**Extrait du document**
★ ★ ★
M. Farrah: M. le Président, à la page 3 de votre mémoire, vous dites: En réponse à la question de la commission: "Le citoyen reçoit-il les services de qualité auquel il a droit? Vous dites: "Nous préconisons avant tout que le citoyen soit véritablement le premier client de l'administration. " Qu'est-ce que vous sous-enten-dez par là? Est-ce que, à l'heure actuelle, le citoyen n'est pas le premier client de l'administration?

M. Jacoby: Oui, il est le premier client, mais il devrait véritablement l'être. C'est la distinction. Voici, je vais m'expliquer là-dessus. Vous savez, dans toute organisation et particulièrement dans l'administration publique, que ce soit provinciale, fédérale, municipale, et c'est vrai à l'échelle du monde, ce qu'on peut constater, c'est que l'administration publique, lorsqu'elle élabore, par exemple, des systèmes pour mettre en oeuvre des programmes gouvernemen-

taux qui ont été adoptés, votés par les parlementaires par des lois, on élabore des systèmes informatiques, on développe des procédés et méthodes, on fait un tas de choses pour la mise en oeuvre d'une loi ou d'un programme sauf que - et ça, ce n'est pas moi qui le dis, ce sont les experts en sociologie et en comportements des organisations - la tendance, c'est d'abord de bâtir des systèmes en fonction de sa propre commodité, de son propre confort. On oublie qu'ultimement c'est le client qui doit être la personne privilégiée. (10 h 45)

Alors, quand un directeur de l'informatique a décidé un jour que tel document, on ne peut pas le produire avant six mois à cause de problèmes informatiques, bien, lui, il a décidé ça, il ne pense pas au client, là. C'est son problème. Il y a un "bug" dans le système et c'est de même que ça se passe. On ne fera pas les efforts, c'est ça que je veux dire. On bâtit des systèmes dans la fonction publique d'abord pour son propre confort, pour ne pas avoir de problèmes de gestion, mais en oubliant le véritable client, on se trouve à avoir des problèmes énormes de gestion. Vous savez, la non-qualité, c'est ce qui coûte le plus cher dans l'administration comme dans le secteur privé.

M. Farrah: Comme le disait le président de la commission, c'est ce qu'on appelle les roitelets. Est-ce qu'on peut faire une analogie avec la constatation suivante? Souvent, lorsqu'on a des commandes de coupures d'effectifs, malheureusement, la première tentation, en tout cas, est peut-être de couper des effectifs au niveau du terrain, au bas de la structure, et c'est là que c'est important au niveau du service à la clientèle. Si je me fie à vos propos, c'est justement peut-être qu'à plus haut niveau on veut protéger un peu son royaume au détriment du service à la clientèle, plus bas. Est-ce exact?
★ ★ ★
**Consigne 1**
Recopiez tel quel, s'il vous plaît, le passage de la liste qui va de la ligne contenant « Kontakt (887, 1590) » à la ligne contenant « vgmrips (78, 20) », ces deux lignes comprises.
La liste n'a aucun lien avec l'extrait.

**Données à traiter**
★ ★ ★
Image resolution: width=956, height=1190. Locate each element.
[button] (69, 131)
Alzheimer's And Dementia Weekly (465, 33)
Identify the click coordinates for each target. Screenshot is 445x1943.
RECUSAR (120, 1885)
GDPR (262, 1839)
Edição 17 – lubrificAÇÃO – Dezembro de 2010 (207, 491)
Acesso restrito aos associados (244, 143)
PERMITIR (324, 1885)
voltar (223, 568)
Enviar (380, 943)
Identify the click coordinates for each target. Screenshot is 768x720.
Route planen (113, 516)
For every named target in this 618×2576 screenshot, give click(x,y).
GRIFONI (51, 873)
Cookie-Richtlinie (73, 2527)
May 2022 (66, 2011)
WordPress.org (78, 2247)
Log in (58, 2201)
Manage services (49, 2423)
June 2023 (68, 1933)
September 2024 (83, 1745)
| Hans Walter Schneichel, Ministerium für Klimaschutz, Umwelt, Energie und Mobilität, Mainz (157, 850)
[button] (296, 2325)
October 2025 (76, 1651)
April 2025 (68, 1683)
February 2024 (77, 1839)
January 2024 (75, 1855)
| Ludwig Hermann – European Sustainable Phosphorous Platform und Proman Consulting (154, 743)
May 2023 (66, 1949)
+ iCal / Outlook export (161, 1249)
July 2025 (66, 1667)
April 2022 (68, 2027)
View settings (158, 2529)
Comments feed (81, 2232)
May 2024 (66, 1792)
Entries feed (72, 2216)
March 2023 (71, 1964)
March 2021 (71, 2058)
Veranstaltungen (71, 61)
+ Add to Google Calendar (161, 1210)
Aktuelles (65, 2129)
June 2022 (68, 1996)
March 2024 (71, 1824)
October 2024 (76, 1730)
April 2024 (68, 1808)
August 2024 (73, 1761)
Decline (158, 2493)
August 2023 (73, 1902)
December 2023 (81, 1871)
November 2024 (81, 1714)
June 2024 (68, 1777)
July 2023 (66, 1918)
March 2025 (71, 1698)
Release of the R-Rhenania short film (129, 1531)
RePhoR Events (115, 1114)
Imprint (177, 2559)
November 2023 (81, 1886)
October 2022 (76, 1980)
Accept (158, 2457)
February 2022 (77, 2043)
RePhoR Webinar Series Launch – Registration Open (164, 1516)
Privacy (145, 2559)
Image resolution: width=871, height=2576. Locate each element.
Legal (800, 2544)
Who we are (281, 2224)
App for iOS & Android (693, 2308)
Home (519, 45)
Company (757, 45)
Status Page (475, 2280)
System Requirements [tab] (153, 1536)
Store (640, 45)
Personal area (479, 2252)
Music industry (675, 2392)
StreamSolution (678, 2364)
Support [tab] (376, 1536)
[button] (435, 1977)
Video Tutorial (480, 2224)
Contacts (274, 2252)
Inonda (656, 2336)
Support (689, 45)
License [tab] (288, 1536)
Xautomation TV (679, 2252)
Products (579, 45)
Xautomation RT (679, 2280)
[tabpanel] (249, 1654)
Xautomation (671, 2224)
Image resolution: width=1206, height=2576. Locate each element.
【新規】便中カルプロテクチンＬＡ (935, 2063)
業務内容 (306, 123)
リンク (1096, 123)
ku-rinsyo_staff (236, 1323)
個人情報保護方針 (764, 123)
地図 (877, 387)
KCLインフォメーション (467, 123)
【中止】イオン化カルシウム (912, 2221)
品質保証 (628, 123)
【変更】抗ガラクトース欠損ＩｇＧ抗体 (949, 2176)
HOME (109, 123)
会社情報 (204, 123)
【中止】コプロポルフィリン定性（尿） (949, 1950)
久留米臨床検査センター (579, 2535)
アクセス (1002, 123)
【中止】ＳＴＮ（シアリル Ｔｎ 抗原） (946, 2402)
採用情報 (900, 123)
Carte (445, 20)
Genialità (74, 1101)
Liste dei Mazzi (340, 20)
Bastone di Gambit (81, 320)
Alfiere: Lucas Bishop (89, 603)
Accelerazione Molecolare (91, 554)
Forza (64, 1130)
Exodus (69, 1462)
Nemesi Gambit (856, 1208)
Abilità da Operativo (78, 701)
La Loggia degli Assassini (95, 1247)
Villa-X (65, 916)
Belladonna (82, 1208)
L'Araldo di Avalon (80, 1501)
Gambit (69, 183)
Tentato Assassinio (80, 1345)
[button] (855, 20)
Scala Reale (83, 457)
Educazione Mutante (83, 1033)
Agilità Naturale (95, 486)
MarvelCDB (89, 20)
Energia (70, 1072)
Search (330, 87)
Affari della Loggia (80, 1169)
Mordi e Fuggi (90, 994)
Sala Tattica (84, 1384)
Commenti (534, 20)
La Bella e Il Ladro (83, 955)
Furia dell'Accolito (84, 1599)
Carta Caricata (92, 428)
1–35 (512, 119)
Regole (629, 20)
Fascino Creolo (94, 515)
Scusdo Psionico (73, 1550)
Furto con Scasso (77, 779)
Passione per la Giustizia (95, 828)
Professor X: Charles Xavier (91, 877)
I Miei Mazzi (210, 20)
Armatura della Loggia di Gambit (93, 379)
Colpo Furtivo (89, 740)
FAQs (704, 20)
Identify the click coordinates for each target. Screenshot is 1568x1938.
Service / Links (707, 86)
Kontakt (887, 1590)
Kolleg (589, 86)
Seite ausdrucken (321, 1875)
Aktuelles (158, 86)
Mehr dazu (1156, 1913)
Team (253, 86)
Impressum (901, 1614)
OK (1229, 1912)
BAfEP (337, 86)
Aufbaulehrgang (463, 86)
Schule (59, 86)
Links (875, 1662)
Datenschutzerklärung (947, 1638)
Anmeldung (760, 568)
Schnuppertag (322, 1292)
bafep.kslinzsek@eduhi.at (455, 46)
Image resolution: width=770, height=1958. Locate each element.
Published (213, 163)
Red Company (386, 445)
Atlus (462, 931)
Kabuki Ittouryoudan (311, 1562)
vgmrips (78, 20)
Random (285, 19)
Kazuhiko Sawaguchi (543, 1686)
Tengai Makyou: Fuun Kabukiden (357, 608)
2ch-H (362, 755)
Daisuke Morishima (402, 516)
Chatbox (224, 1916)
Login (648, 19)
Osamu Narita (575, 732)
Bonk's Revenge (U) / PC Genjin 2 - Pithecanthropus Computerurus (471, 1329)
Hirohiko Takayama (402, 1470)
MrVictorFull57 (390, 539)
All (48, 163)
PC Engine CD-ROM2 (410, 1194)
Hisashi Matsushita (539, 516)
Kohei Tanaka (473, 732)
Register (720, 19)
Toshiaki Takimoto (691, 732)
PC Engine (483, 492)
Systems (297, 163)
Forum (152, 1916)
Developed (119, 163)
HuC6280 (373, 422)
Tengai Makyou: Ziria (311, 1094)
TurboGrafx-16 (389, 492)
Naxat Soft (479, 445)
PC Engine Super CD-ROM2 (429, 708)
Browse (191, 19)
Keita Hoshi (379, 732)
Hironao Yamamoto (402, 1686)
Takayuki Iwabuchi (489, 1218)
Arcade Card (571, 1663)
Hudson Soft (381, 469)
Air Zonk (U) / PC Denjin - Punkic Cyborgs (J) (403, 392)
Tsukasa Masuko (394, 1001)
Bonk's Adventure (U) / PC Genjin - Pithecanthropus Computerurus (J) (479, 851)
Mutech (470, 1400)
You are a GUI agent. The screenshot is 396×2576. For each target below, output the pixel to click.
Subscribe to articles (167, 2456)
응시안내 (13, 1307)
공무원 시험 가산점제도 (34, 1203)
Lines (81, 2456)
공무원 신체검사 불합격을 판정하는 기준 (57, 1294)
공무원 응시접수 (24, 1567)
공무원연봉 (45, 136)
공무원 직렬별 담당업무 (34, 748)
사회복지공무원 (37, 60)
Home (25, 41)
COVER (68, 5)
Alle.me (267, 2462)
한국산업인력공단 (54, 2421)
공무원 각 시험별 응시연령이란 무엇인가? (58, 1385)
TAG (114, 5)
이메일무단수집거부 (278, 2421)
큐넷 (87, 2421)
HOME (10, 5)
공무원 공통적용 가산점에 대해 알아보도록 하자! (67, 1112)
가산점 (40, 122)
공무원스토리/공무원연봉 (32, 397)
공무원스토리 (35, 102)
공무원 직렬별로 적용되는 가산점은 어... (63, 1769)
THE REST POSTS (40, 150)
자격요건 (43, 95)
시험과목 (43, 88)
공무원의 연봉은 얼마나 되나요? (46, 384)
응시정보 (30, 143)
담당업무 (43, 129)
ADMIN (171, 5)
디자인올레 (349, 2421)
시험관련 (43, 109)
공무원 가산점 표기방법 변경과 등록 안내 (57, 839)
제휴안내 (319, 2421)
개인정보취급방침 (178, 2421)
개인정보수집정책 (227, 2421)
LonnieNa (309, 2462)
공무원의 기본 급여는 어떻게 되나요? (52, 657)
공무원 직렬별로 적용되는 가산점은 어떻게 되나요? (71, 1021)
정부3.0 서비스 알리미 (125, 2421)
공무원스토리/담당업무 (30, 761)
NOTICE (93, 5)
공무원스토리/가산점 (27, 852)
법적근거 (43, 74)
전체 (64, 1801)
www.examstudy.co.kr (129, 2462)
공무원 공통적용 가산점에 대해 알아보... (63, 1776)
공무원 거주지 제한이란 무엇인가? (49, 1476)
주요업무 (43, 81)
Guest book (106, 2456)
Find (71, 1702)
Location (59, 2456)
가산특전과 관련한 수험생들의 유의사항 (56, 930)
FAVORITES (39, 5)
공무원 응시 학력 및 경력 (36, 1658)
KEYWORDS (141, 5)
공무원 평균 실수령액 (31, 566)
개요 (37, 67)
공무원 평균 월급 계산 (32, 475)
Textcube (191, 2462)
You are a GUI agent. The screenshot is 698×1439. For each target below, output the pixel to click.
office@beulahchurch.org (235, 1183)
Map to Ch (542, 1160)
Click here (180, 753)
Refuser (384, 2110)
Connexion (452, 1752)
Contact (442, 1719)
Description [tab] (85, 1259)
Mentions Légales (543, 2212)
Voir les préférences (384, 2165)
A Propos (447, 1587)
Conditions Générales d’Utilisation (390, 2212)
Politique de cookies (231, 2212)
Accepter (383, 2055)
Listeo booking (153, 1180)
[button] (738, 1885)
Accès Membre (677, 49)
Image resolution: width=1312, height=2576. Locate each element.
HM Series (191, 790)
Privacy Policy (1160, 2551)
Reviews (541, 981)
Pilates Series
★ ★ ★
**Consigne 2**
Répondez aux questions suivantes sur l'extrait :
(a) À quelle page du mémoire se trouve la phrase citée par M. Farrah ?
(b) Selon M. Jacoby, qu'est-ce qui coûte le plus cher dans l'administration comme dans le secteur privé ?
(c) Quel terme le président de la commission emploie-t-il, d'après M. Farrah ?

**Réponse 1**
Kontakt (887, 1590)
Kolleg (589, 86)
Seite ausdrucken (321, 1875)
Aktuelles (158, 86)
Mehr dazu (1156, 1913)
Team (253, 86)
Impressum (901, 1614)
OK (1229, 1912)
BAfEP (337, 86)
Aufbaulehrgang (463, 86)
Schule (59, 86)
Links (875, 1662)
Datenschutzerklärung (947, 1638)
Anmeldung (760, 568)
Schnuppertag (322, 1292)
bafep.kslinzsek@eduhi.at (455, 46)
Image resolution: width=770, height=1958. Locate each element.
Published (213, 163)
Red Company (386, 445)
Atlus (462, 931)
Kabuki Ittouryoudan (311, 1562)
vgmrips (78, 20)

**Réponse 2**
(a) À la page 3.
(b) La non-qualité.
(c) Les roitelets.